You can enter your credentials directly in the PowerShell window without the need to go to the browser for SSO.

Note

This method does not work with accounts that use multi-factor authentication.

This method is an improvement on the Credential parameter, because you don't need to store the credentials locally in a script, and you can enter the credentials directly in an interactive PowerShell session.

Connect-ExchangeOnline -InlineCredential

How do you know this worked?

The Exchange Online cmdlets are imported into your local PowerShell session and tracked by a progress bar. If you don't receive any errors, you connected successfully. A quick test is to run an Exchange Online PowerShell cmdlet, for example, Get-Mailbox, and see the results.

If you receive errors, check the following requirements:

  • A common problem is an incorrect password. Run the three steps again and pay close attention to the username and password that you use.

  • To help prevent denial-of-service (DoS) attacks, you're limited to five open remote PowerShell connections to Exchange Online.

  • The account that you use to connect to must be enabled for remote PowerShell. For more information, see Enable or disable access to Exchange Online PowerShell.
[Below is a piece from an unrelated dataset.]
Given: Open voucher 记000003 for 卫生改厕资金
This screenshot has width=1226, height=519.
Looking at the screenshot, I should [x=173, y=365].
  • TCP port 80 traffic needs to be open between your local computer and Microsoft 365. It's probably open, but it's something to consider if your organization has a restrictive internet access policy.

  • If your organization uses federated authentication, and your identity provider (IDP) and/or security token service (STS) isn't publicly available, you can't use a federated account to connect to Exchange Online PowerShell. Instead, create and use a non-federated account in Microsoft 365 to connect to Exchange Online PowerShell.